* **Work item**
Each line below from the one containing "079 43 35 00 (669, 2483)" through the one containing "[Automatizări pentru porți glisante - SL2000AC]" is to be given again exactly, and no line outside that span.

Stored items
-*-

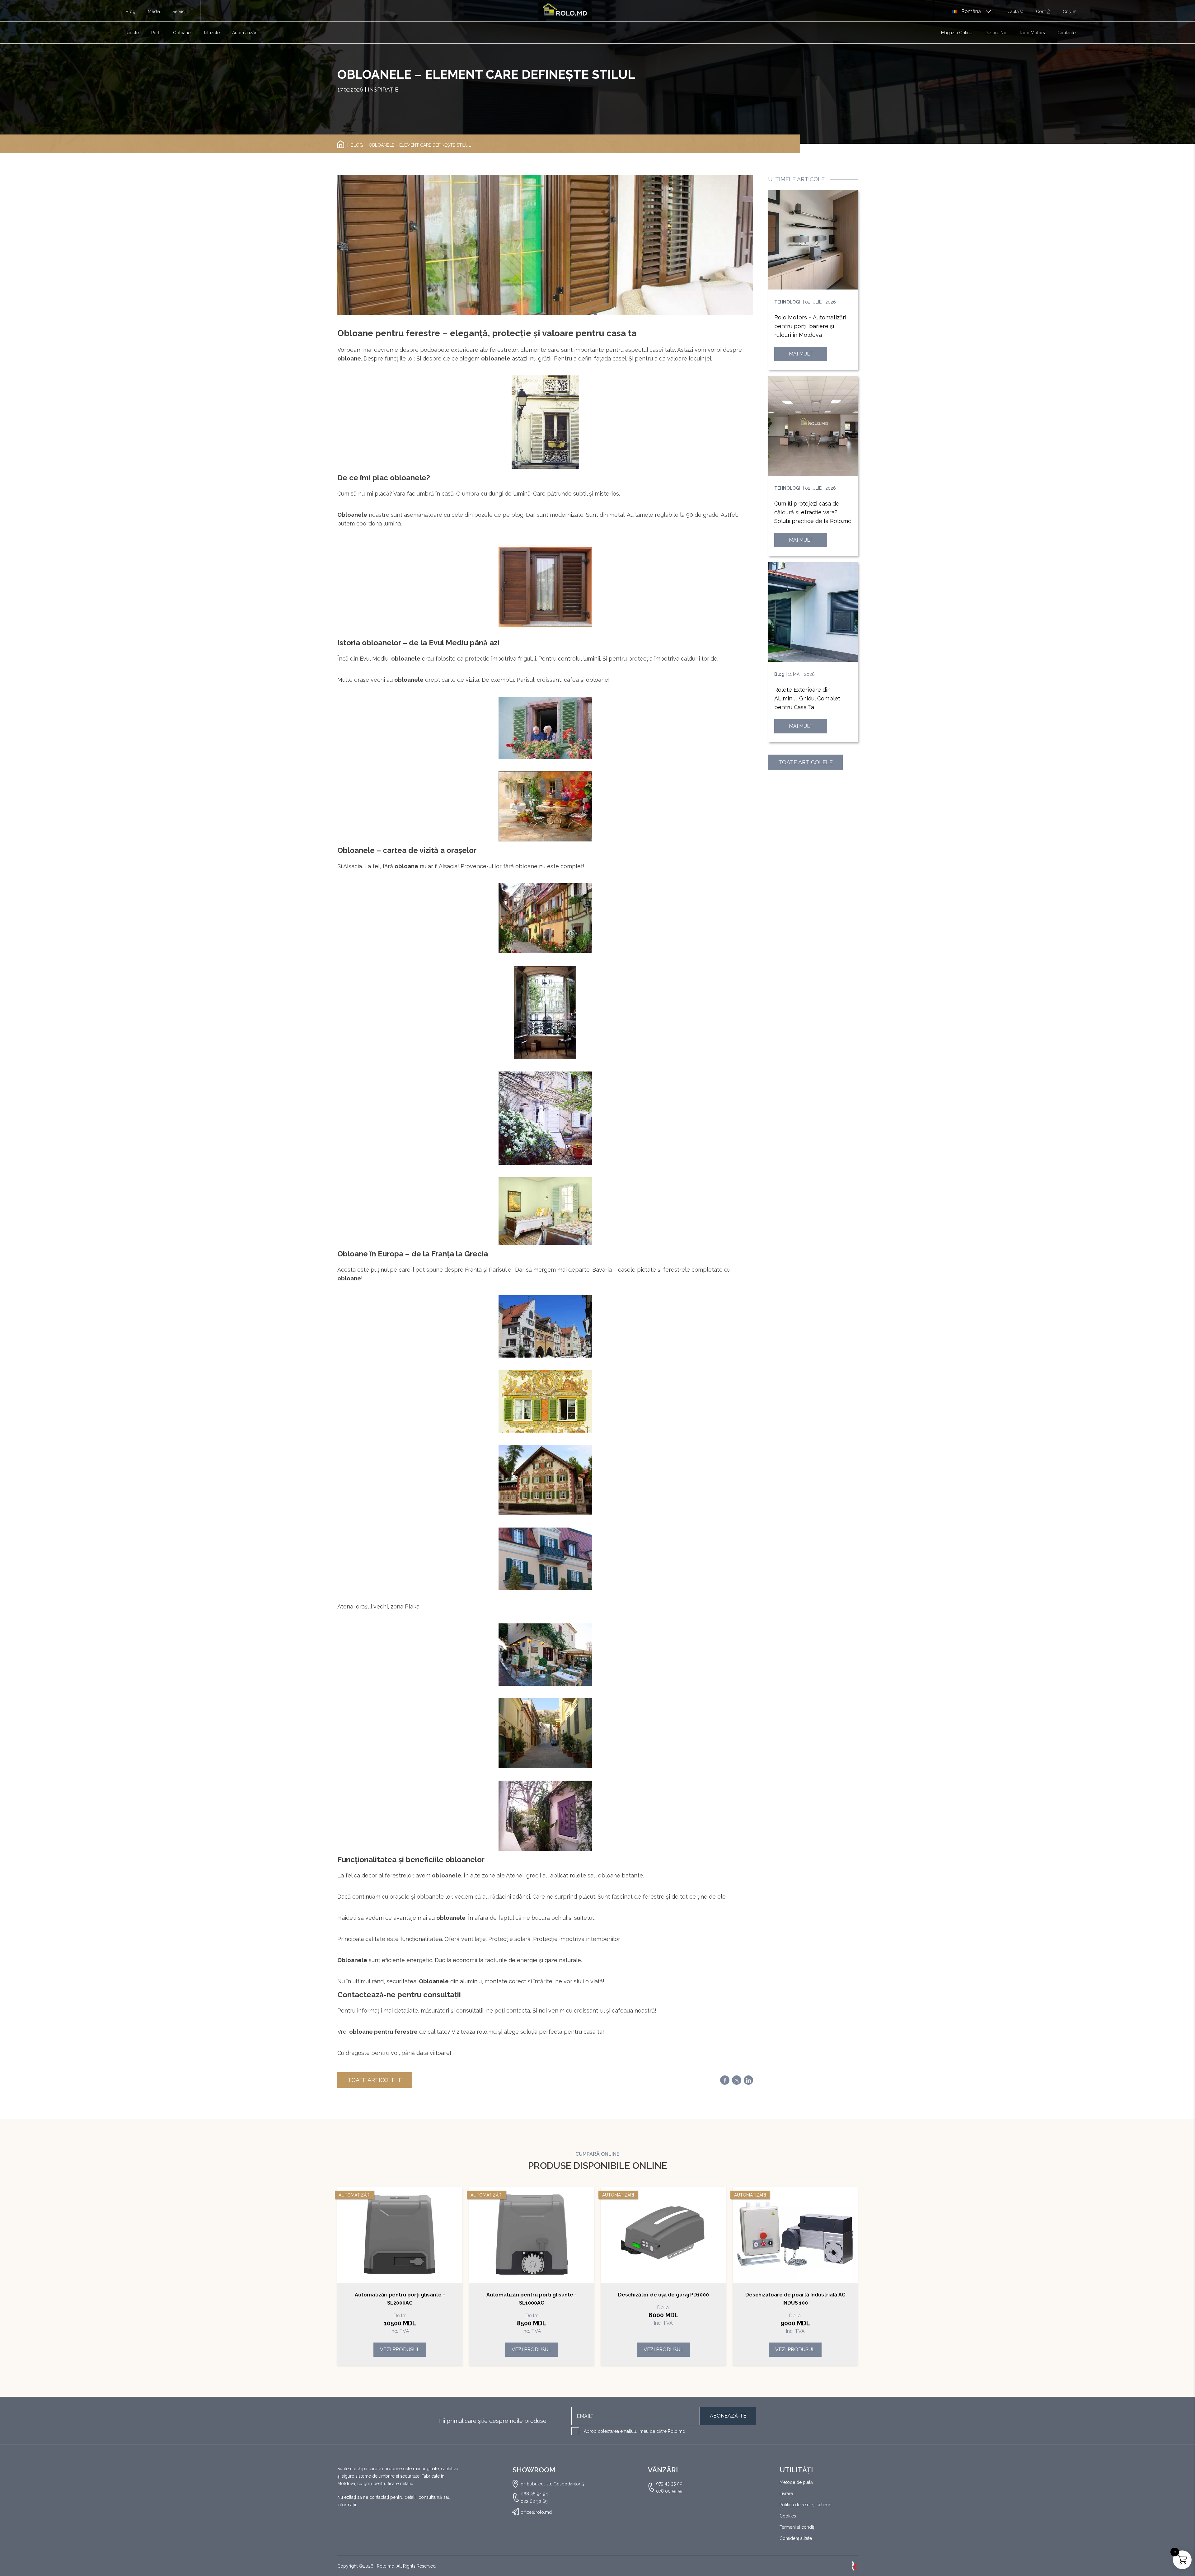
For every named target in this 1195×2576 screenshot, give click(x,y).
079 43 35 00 (669, 2483)
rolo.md (487, 2031)
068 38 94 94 (534, 2493)
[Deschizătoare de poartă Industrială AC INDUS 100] (795, 2235)
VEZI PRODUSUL (400, 2349)
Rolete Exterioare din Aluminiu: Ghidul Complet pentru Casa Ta (807, 698)
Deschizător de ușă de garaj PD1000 (663, 2295)
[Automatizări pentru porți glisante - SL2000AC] (399, 2235)
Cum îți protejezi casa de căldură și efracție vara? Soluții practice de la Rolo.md (812, 512)
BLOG (357, 145)
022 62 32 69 (534, 2501)
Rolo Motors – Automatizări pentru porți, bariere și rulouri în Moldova (810, 326)
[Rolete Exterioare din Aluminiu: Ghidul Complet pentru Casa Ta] (813, 612)
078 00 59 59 (669, 2491)
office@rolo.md (536, 2512)
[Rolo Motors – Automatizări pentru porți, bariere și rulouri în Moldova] (813, 240)
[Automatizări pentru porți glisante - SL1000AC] (531, 2235)
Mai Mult (801, 354)
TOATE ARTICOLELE (375, 2080)
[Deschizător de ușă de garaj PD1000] (663, 2235)
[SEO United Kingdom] (855, 2566)
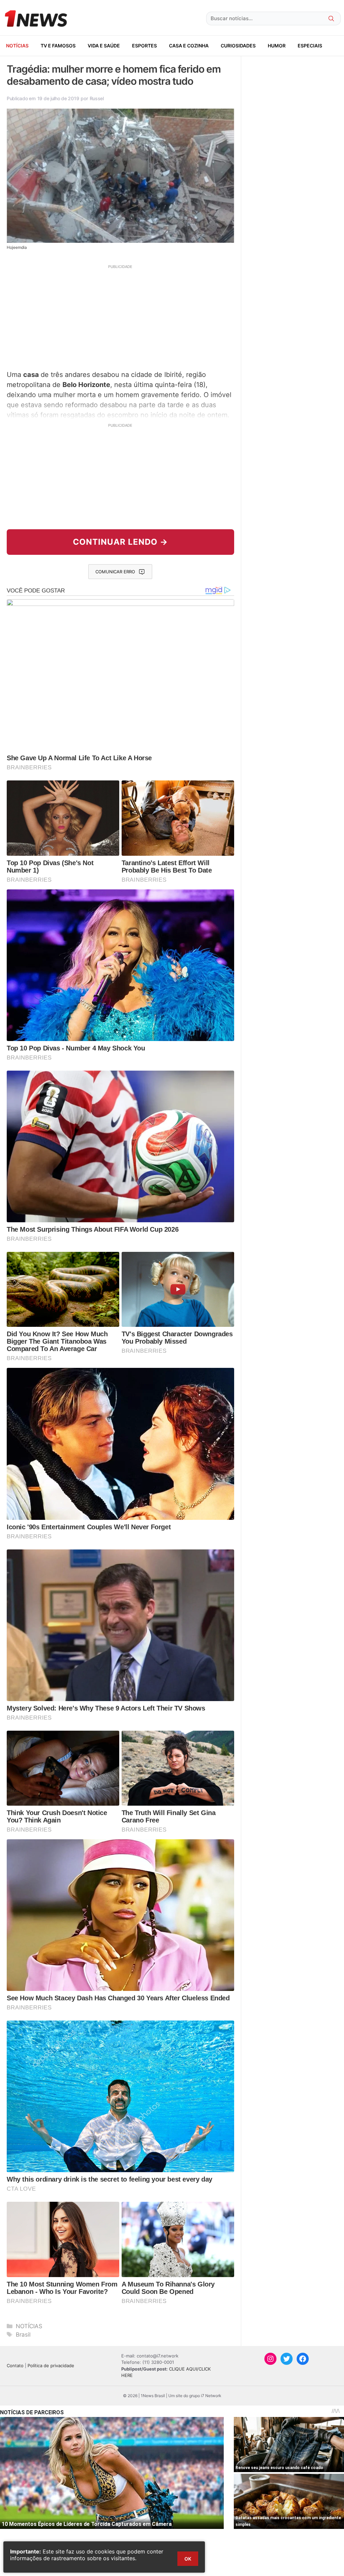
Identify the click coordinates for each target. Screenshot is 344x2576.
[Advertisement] (120, 316)
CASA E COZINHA (189, 45)
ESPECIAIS (310, 45)
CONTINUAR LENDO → (120, 542)
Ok (187, 2559)
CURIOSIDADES (238, 45)
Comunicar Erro (115, 571)
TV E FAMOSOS (58, 45)
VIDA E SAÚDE (104, 45)
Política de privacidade (51, 2365)
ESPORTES (144, 45)
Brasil (23, 2334)
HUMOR (277, 45)
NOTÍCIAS (17, 45)
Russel (97, 98)
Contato (15, 2365)
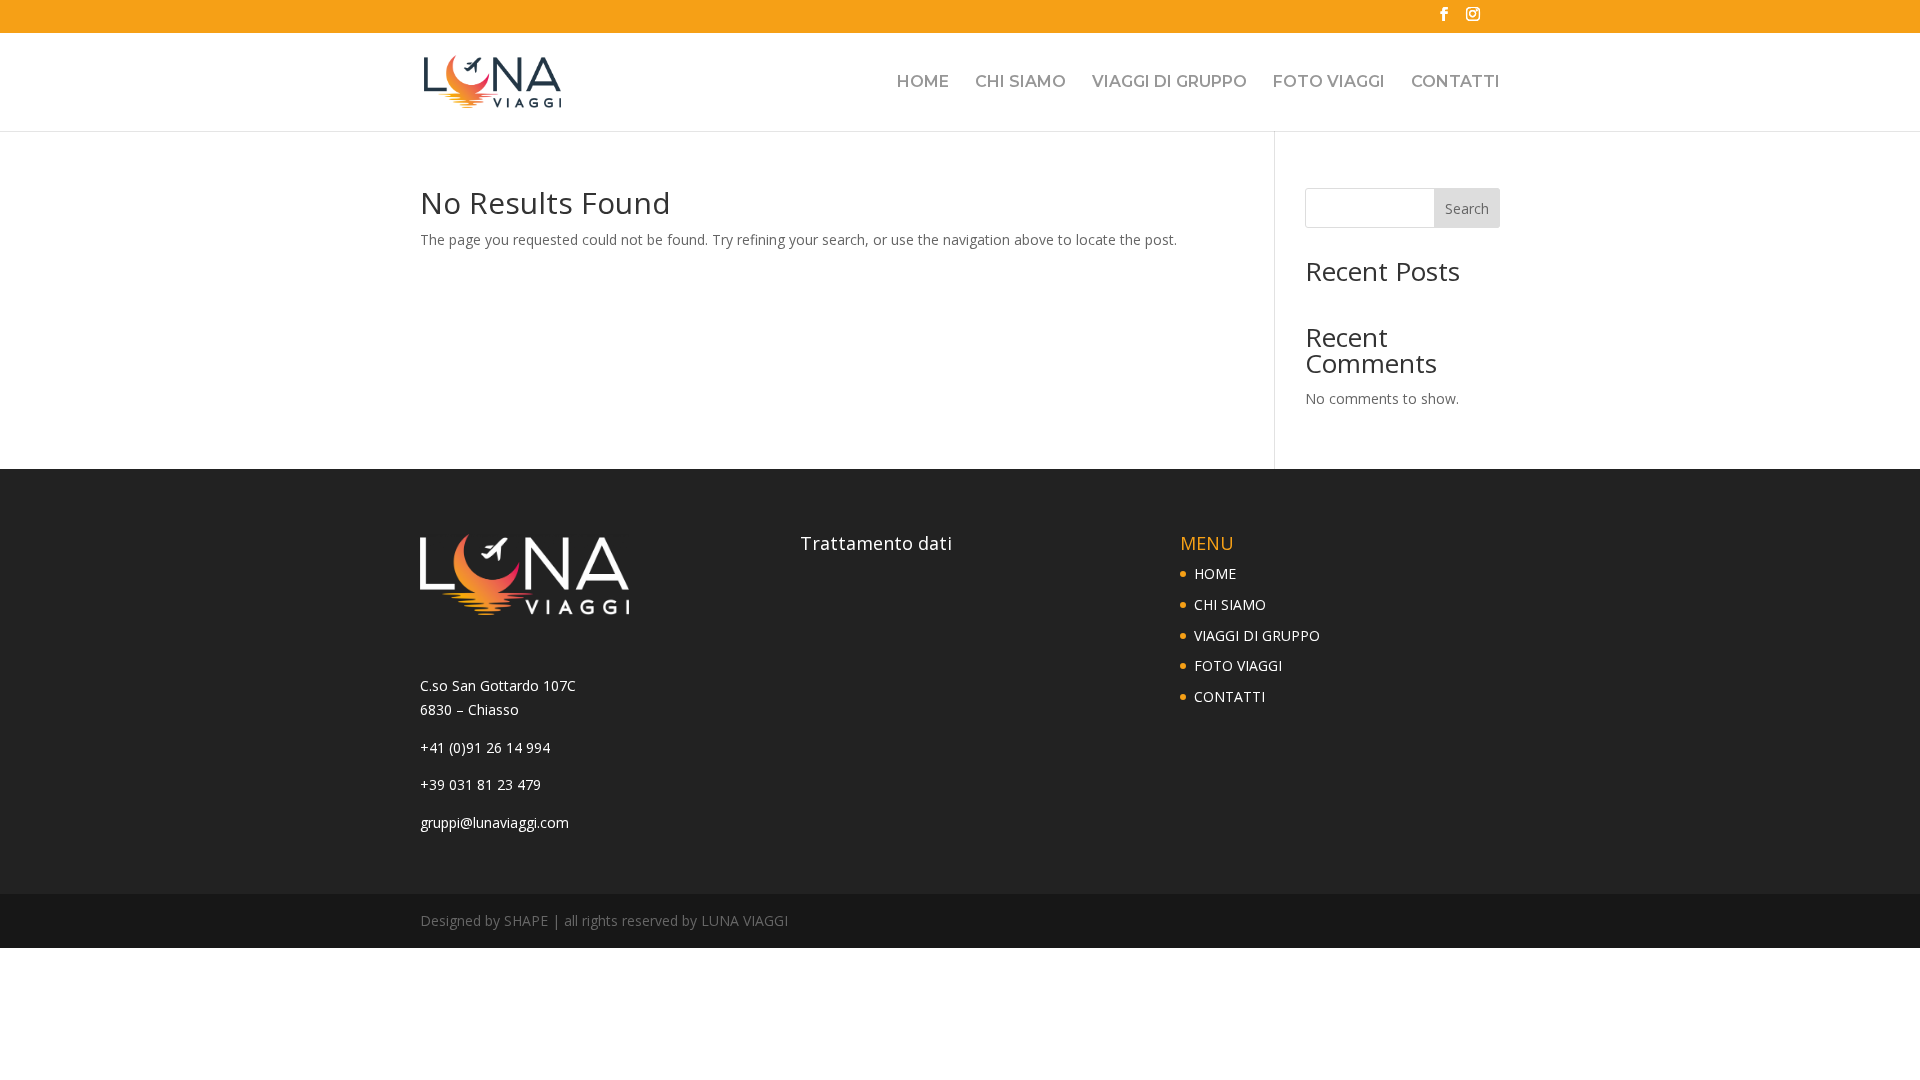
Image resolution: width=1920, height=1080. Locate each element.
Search (1467, 208)
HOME (923, 83)
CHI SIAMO (1020, 83)
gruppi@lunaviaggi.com (494, 822)
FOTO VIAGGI (1329, 83)
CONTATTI (1455, 83)
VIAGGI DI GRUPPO (1169, 83)
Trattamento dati (876, 543)
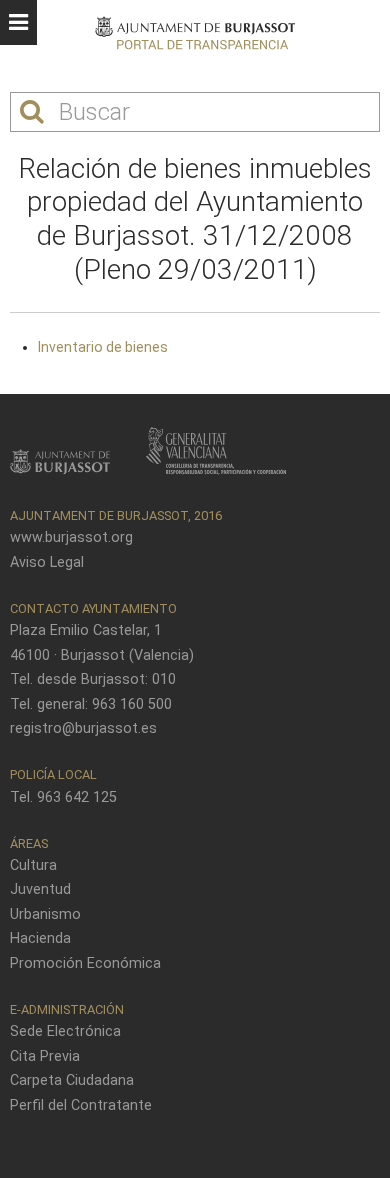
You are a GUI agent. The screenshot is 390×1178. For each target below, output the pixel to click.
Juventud (40, 889)
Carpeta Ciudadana (72, 1080)
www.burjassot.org (71, 537)
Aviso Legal (47, 562)
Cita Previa (45, 1056)
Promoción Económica (85, 963)
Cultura (33, 865)
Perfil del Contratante (81, 1105)
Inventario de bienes (103, 347)
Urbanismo (45, 914)
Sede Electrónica (65, 1031)
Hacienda (40, 938)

-*-

* **Result of the task**
079 43 35 00 (669, 2483)
rolo.md (487, 2031)
068 38 94 94 (534, 2493)
[Deschizătoare de poartă Industrială AC INDUS 100] (795, 2235)
VEZI PRODUSUL (400, 2349)
Rolete Exterioare din Aluminiu: Ghidul Complet pentru Casa Ta (807, 698)
Deschizător de ușă de garaj PD1000 (663, 2295)
[Automatizări pentru porți glisante - SL2000AC] (399, 2235)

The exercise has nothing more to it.